Testo della pagina:
——————
La decisione dell’Irlanda di introdurre un’etichetta “dissuasiva” per le bottiglie di alcolici, compreso il vino italiano d’importazione, rappresenta “un tentativo di stigmatizzare l’agroalimentare di qualità e un’intero stile di vita”. Non usa mezzi termini Laurent De La Gatinais, presidente di Assovini Sicilia, per commentare il nuovo regolamento di Dublino “autorizzato” a dicembre scorso dalla Commissione europea. “Demonizzare il vino italiano, e l’alcol in generale, non serve a ridurre i rischi per la salute, che si combattono con la conoscenza e l’educazione”, aggiunge De La Gatinais. La decisione dell’Irlanda “non rappresenta un pericolo in sé”, ma potrebbe risultare insidiosa in quanto “precedente” per altri Paesi. L’export, infatti, è una fetta essenziale del fatturato del settore. “Nel 2022 oltre il 50 per cento delle vendite degli oltre novanta soci di Assovini sono avvenute all’estero”, precisa il presidente. Il mercato principale è l’Europa (45 per cento), seguita da America (31 per cento), Asia (16 per cento), Oceania (sei per cento) e Africa (due per cento).
——————
Dati forniti:
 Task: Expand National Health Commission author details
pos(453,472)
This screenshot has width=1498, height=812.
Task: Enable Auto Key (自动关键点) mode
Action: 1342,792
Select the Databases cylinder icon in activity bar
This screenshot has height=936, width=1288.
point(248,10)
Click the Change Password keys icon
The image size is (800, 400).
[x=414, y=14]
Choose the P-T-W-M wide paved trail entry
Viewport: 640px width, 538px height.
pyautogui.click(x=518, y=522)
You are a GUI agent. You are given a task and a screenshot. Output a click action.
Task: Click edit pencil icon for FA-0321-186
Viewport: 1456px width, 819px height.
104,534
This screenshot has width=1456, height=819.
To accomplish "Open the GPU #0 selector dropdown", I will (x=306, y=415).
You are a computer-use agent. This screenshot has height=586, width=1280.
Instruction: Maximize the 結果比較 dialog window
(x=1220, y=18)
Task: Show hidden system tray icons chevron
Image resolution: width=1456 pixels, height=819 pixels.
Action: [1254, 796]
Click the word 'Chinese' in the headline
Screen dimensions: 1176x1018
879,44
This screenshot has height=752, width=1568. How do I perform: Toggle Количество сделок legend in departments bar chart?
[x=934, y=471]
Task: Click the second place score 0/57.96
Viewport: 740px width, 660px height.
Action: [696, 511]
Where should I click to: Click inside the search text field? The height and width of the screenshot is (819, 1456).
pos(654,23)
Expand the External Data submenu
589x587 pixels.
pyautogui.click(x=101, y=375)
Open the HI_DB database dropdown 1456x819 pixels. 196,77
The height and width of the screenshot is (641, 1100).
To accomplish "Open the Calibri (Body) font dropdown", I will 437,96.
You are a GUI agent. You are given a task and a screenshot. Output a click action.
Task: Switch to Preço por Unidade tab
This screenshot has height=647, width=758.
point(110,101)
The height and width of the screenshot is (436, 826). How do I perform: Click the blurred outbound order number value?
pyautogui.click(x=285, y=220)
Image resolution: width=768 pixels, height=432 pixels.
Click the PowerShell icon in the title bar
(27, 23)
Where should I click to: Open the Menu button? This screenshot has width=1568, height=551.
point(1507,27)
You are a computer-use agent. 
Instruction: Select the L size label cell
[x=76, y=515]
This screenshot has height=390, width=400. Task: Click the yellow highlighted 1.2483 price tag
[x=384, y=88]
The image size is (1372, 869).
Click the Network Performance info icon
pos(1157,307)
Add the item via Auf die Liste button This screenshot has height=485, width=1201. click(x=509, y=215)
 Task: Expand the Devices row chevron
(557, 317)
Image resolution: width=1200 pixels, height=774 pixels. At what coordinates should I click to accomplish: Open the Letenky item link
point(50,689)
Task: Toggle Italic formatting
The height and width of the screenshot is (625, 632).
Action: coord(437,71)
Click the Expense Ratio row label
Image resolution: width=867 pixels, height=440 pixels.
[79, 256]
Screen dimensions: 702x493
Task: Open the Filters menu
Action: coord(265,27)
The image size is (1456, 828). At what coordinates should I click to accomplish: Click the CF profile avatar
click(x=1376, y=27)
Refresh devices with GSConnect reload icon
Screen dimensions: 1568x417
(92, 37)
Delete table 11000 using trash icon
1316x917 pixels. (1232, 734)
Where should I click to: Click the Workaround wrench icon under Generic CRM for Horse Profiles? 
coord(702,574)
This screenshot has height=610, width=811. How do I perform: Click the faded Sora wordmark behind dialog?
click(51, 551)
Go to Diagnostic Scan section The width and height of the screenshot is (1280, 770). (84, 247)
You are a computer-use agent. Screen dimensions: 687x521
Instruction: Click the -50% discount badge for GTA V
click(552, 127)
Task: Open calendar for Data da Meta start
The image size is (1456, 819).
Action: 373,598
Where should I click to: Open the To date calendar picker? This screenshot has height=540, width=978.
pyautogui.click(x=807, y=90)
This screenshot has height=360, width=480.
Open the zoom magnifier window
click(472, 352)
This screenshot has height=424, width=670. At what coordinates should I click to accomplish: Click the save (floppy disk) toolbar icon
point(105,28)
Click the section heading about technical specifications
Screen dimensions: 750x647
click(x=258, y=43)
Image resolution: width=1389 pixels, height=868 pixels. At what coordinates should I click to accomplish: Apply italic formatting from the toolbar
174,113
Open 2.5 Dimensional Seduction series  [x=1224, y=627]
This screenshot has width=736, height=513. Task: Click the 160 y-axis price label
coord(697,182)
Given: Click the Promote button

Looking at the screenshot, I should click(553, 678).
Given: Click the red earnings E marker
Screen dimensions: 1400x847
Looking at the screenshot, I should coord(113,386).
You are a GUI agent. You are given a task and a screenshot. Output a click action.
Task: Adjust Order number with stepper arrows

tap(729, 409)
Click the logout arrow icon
——————
Esercizio assegnato:
Ricopia per intero il testo sull'etichetta irlandese per gli alcolici, senza cambiare nemmeno una parola.

Risultato corretto:
La decisione dell’Irlanda di introdurre un’etichetta “dissuasiva” per le bottiglie di alcolici, compreso il vino italiano d’importazione, rappresenta “un tentativo di stigmatizzare l’agroalimentare di qualità e un’intero stile di vita”. Non usa mezzi termini Laurent De La Gatinais, presidente di Assovini Sicilia, per commentare il nuovo regolamento di Dublino “autorizzato” a dicembre scorso dalla Commissione europea. “Demonizzare il vino italiano, e l’alcol in generale, non serve a ridurre i rischi per la salute, che si combattono con la conoscenza e l’educazione”, aggiunge De La Gatinais. La decisione dell’Irlanda “non rappresenta un pericolo in sé”, ma potrebbe risultare insidiosa in quanto “precedente” per altri Paesi. L’export, infatti, è una fetta essenziale del fatturato del settore. “Nel 2022 oltre il 50 per cento delle vendite degli oltre novanta soci di Assovini sono avvenute all’estero”, precisa il presidente. Il mercato principale è l’Europa (45 per cento), seguita da America (31 per cento), Asia (16 per cento), Oceania (sei per cento) e Africa (due per cento).